Connecting Predictive Analytics to Related Disciplines - dummies

Connecting Predictive Analytics to Related Disciplines

By Dr. Anasse Bari, Mohamed Chaouchi, Tommy Jung

Predictive analytics makes heavy use of three related disciplines: data mining, statistics, and machine learning. All four disciplines intersect to such a large degree that their names are often used interchangeably. Just to keep the record straight, there are some distinctions: predictive analytics combines many of the techniques, tools, and algorithms that data mining, statistics, and machine learning have in common.

Its goal, however, is to use those tools to understand the data, analyze it, learn from it, and create a mathematical model that can make useful business predictions. That futuristic orientation is what differentiates predictive analytics as it combines aspects of the other three disciplines in the various steps and or stages required to develop a predictive model.

It’s the predictive capability that sets apart this specialized use of statistics, data mining, and machine learning. Let’s examine the contributions of each discipline.

Statistics

Statistics are numbers that result from measuring empirical data over time. As a discipline, statistics concerns itself with gathering and analyzing data — often to tell a story in numbers.

Statistics can infer relationships within data; thus it plays an active role in presenting data and helping people understand it. Using only a sample of the data, statistics can give you a basis for inferring hypotheses about the data as a whole. Thus the discipline is both descriptive and inferential.

Inferential statistics is concerned with making inferences or predictions about the characteristics of a whole population from a sample dataset. Sample data for analysis is chosen at random, in a way that represents (but doesn’t include) the whole population, which is hard to have access to. When the sample dataset is well chosen, analyzing it allows the investigator to project the findings of the analysis onto the whole population with a measurable degree of accuracy.

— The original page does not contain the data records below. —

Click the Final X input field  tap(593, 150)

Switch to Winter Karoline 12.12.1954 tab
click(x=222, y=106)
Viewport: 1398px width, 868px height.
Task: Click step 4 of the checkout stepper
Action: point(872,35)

Statistics relies, of course, on mathematics to analyze the data by verifying a hypothesis or theory, determining its accuracy, and drawing a conclusion.

It is the statisticians’ job to prove or disprove, with a single sample, whether their hypothesis about the population is true. The fact that a hypothesis precedes the analysis is a clear distinction for statistics, and a hallmark that differentiates it from other techniques.

Unlike data mining, statistics doesn’t involve data cleansing or preprocessing. But descriptive statistics and data mining do have data grouping in common; both aim to describe data and define the processes used to categorize it.

A common denominator among all these disciplines is the underlying mathematics. The math is at the heart of statistics, and all algorithms and programming used in data mining, machine learning, and predictive analytics. Another common denominator is data analysis, a quest for better-informed, smarter decisions about future outcomes.

Data mining

Data mining is concerned mainly with analyzing data through describing, summarizing, classifying, and clustering the data so as to find useful patterns, links, or associations within it.

Data mining is often used interchangeably with machine learning but there are some distinctions between the two terms. For example: data miners are familiar with the use of machine learning to perform some tasks involving large amounts of data. However, they can also create a sophisticated and optimized query on a database without the use of machine learning — which would still be considered data mining. This is similar to knowledge discovery in databases, (KDD). It finds knowledge in data and emphasizes a broad application of particular data mining techniques.

Machine learning

Machine learning is another discipline that focuses on analyzing the data and making sense of it — but does so by teaching a computer program to do the work. The more data is analyzed, the more the system can learn about it, what to expect from it, and what to do with it. Data analysis becomes a source of continuous feedback to the system, which promptly analyzes data, attempts to understand and make sense of it, and gets better at those tasks.

When a new special case, usually an exception or a new behavior, is processed for the first time, the knowledge base of the system is incremented to include the new case. The more special cases are handled, the better equipped the system is to make decisions that produce the most useful outcome. This is the nature of the learning that the machine is programmed to do.

Machine learning is the equivalent of teaching a system the rules of a game, and then getting the system to practice the game by playing at elementary and intermediate levels. After that preparation, the system can play at advanced levels in real time.

IBM Watson uses natural language processing and machine learning to reveal insights from large amounts of unstructured data. Watson was used in a 2011 Jeopardy! match, and it won. Before that, IBM’s Deep Blue beat world champion Gary Kasparov in chess. In 2016, Google’s AlphaGo beat the world champion, Lee Sedol, in Go (a much harder game to conquer, because Go is exponentially more complex than chess).

Machine learning is perfectly suited for

  • Complex data
  • Data in various forms
  • Data collected from diverse sources
  • Data in large amounts

Data mining can uncover previously unknown connections and associations in the data. Machine learning can categorize the new and upcoming unknowns, learn from them based on its previous processing of the data, and get better at incorporating them into the known data. Both techniques lead to greater insight and understanding of the data.